ASSIGNED TASK:
Word for word, restate the records that appear below.

GIVEN RECORDS:
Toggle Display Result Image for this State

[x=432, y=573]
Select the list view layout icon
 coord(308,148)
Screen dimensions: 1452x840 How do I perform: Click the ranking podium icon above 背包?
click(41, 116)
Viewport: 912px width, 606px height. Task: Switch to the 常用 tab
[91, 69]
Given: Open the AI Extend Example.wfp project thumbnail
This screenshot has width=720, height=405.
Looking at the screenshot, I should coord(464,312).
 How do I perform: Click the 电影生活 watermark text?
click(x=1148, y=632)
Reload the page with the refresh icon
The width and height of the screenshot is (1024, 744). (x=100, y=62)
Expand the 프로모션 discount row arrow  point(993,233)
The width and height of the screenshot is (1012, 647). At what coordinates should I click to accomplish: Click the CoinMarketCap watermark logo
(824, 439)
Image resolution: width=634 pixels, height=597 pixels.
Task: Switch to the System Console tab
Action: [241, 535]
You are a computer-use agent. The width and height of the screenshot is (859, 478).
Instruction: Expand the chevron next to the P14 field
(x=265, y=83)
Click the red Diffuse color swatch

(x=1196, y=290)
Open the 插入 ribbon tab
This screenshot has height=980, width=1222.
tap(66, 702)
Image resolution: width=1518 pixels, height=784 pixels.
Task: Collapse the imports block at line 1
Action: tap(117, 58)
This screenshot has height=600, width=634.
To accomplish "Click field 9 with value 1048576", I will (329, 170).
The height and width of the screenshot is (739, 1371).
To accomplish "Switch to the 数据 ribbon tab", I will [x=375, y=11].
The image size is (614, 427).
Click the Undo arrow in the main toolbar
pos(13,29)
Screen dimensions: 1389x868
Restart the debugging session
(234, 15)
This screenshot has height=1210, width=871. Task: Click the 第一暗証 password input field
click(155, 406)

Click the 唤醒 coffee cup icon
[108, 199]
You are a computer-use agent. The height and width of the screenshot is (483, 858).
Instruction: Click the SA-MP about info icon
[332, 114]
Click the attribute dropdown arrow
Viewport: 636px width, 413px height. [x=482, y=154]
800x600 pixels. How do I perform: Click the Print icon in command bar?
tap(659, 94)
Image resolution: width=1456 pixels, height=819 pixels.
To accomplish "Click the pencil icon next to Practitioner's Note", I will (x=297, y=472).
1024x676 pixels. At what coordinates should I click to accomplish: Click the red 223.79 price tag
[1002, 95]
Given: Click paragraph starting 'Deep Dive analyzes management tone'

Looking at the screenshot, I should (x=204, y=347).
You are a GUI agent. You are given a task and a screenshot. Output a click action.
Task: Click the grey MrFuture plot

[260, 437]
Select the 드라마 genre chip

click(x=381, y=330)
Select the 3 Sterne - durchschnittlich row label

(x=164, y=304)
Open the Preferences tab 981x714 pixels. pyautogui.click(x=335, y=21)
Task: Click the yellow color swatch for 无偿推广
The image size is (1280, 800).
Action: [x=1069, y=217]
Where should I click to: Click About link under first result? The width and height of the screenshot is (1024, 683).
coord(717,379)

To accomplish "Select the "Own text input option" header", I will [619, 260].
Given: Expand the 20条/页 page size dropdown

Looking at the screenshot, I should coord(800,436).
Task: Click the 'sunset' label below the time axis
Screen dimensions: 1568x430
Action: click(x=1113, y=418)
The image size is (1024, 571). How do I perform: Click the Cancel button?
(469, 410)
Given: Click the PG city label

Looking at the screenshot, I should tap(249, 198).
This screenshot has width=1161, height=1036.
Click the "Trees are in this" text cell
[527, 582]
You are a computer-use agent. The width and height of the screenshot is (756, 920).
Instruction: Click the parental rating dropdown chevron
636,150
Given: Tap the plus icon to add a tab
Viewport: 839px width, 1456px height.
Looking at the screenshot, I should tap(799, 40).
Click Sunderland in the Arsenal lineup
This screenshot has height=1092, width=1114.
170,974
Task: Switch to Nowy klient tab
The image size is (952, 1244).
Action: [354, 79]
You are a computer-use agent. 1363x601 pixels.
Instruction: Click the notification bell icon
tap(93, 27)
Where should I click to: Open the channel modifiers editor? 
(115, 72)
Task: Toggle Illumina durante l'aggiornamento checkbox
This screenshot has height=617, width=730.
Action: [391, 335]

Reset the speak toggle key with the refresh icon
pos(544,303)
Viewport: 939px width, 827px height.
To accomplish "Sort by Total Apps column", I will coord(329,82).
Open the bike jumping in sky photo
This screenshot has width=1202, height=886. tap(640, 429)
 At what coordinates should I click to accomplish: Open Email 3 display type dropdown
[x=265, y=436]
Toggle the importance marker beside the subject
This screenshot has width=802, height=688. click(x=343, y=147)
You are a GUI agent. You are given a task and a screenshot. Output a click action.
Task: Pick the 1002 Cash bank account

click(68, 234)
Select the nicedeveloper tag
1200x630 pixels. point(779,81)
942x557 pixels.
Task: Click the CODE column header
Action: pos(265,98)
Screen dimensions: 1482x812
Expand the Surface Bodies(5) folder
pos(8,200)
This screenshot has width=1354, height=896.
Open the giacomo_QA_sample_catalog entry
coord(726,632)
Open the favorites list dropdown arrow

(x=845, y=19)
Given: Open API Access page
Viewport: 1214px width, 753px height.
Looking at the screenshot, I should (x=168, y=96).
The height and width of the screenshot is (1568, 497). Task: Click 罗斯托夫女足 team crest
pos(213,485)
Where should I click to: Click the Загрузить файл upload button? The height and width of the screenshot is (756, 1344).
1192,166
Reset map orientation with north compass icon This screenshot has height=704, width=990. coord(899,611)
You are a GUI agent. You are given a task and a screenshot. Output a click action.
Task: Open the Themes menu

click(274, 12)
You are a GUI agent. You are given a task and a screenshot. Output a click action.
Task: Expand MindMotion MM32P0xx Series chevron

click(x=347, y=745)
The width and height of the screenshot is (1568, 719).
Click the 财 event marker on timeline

WRITTEN SOLUTION:
Toggle Display Result Image for this State

[x=432, y=573]
Select the list view layout icon
 coord(308,148)
Screen dimensions: 1452x840 How do I perform: Click the ranking podium icon above 背包?
click(41, 116)
Viewport: 912px width, 606px height. Task: Switch to the 常用 tab
[91, 69]
Given: Open the AI Extend Example.wfp project thumbnail
This screenshot has width=720, height=405.
Looking at the screenshot, I should coord(464,312).
 How do I perform: Click the 电影生活 watermark text?
click(x=1148, y=632)
Reload the page with the refresh icon
The width and height of the screenshot is (1024, 744). (x=100, y=62)
Expand the 프로모션 discount row arrow  point(993,233)
The width and height of the screenshot is (1012, 647). At what coordinates should I click to accomplish: Click the CoinMarketCap watermark logo
(824, 439)
Image resolution: width=634 pixels, height=597 pixels.
Task: Switch to the System Console tab
Action: [241, 535]
You are a computer-use agent. The width and height of the screenshot is (859, 478).
Instruction: Expand the chevron next to the P14 field
(x=265, y=83)
Click the red Diffuse color swatch

(x=1196, y=290)
Open the 插入 ribbon tab
This screenshot has height=980, width=1222.
tap(66, 702)
Image resolution: width=1518 pixels, height=784 pixels.
Task: Collapse the imports block at line 1
Action: tap(117, 58)
This screenshot has height=600, width=634.
To accomplish "Click field 9 with value 1048576", I will (329, 170).
The height and width of the screenshot is (739, 1371).
To accomplish "Switch to the 数据 ribbon tab", I will [x=375, y=11].
The image size is (614, 427).
Click the Undo arrow in the main toolbar
pos(13,29)
Screen dimensions: 1389x868
Restart the debugging session
(234, 15)
This screenshot has height=1210, width=871. Task: Click the 第一暗証 password input field
click(155, 406)

Click the 唤醒 coffee cup icon
[108, 199]
You are a computer-use agent. The height and width of the screenshot is (483, 858).
Instruction: Click the SA-MP about info icon
[332, 114]
Click the attribute dropdown arrow
Viewport: 636px width, 413px height. [x=482, y=154]
800x600 pixels. How do I perform: Click the Print icon in command bar?
tap(659, 94)
Image resolution: width=1456 pixels, height=819 pixels.
To accomplish "Click the pencil icon next to Practitioner's Note", I will (x=297, y=472).
1024x676 pixels. At what coordinates should I click to accomplish: Click the red 223.79 price tag
[1002, 95]
Given: Click paragraph starting 'Deep Dive analyzes management tone'

Looking at the screenshot, I should (x=204, y=347).
You are a GUI agent. You are given a task and a screenshot. Output a click action.
Task: Click the grey MrFuture plot

[260, 437]
Select the 드라마 genre chip

click(x=381, y=330)
Select the 3 Sterne - durchschnittlich row label

(x=164, y=304)
Open the Preferences tab 981x714 pixels. pyautogui.click(x=335, y=21)
Task: Click the yellow color swatch for 无偿推广
The image size is (1280, 800).
Action: [x=1069, y=217]
Where should I click to: Click About link under first result? The width and height of the screenshot is (1024, 683).
coord(717,379)

To accomplish "Select the "Own text input option" header", I will [619, 260].
Given: Expand the 20条/页 page size dropdown

Looking at the screenshot, I should coord(800,436).
Task: Click the 'sunset' label below the time axis
Screen dimensions: 1568x430
Action: click(x=1113, y=418)
The image size is (1024, 571). How do I perform: Click the Cancel button?
(469, 410)
Given: Click the PG city label

Looking at the screenshot, I should tap(249, 198).
This screenshot has width=1161, height=1036.
Click the "Trees are in this" text cell
[527, 582]
You are a computer-use agent. The width and height of the screenshot is (756, 920).
Instruction: Click the parental rating dropdown chevron
636,150
Given: Tap the plus icon to add a tab
Viewport: 839px width, 1456px height.
Looking at the screenshot, I should tap(799, 40).
Click Sunderland in the Arsenal lineup
This screenshot has height=1092, width=1114.
170,974
Task: Switch to Nowy klient tab
The image size is (952, 1244).
Action: [354, 79]
You are a computer-use agent. 1363x601 pixels.
Instruction: Click the notification bell icon
tap(93, 27)
Where should I click to: Open the channel modifiers editor? 
(115, 72)
Task: Toggle Illumina durante l'aggiornamento checkbox
This screenshot has height=617, width=730.
Action: [391, 335]

Reset the speak toggle key with the refresh icon
pos(544,303)
Viewport: 939px width, 827px height.
To accomplish "Sort by Total Apps column", I will coord(329,82).
Open the bike jumping in sky photo
This screenshot has width=1202, height=886. tap(640, 429)
 At what coordinates should I click to accomplish: Open Email 3 display type dropdown
[x=265, y=436]
Toggle the importance marker beside the subject
This screenshot has width=802, height=688. click(x=343, y=147)
You are a GUI agent. You are given a task and a screenshot. Output a click action.
Task: Pick the 1002 Cash bank account

click(68, 234)
Select the nicedeveloper tag
1200x630 pixels. point(779,81)
942x557 pixels.
Task: Click the CODE column header
Action: pos(265,98)
Screen dimensions: 1482x812
Expand the Surface Bodies(5) folder
pos(8,200)
This screenshot has width=1354, height=896.
Open the giacomo_QA_sample_catalog entry
coord(726,632)
Open the favorites list dropdown arrow

(x=845, y=19)
Given: Open API Access page
Viewport: 1214px width, 753px height.
Looking at the screenshot, I should (x=168, y=96).
The height and width of the screenshot is (1568, 497). Task: Click 罗斯托夫女足 team crest
pos(213,485)
Where should I click to: Click the Загрузить файл upload button? The height and width of the screenshot is (756, 1344).
1192,166
Reset map orientation with north compass icon This screenshot has height=704, width=990. coord(899,611)
You are a GUI agent. You are given a task and a screenshot. Output a click action.
Task: Open the Themes menu

click(274, 12)
You are a GUI agent. You are given a task and a screenshot. Output a click action.
Task: Expand MindMotion MM32P0xx Series chevron

click(x=347, y=745)
The width and height of the screenshot is (1568, 719).
Click the 财 event marker on timeline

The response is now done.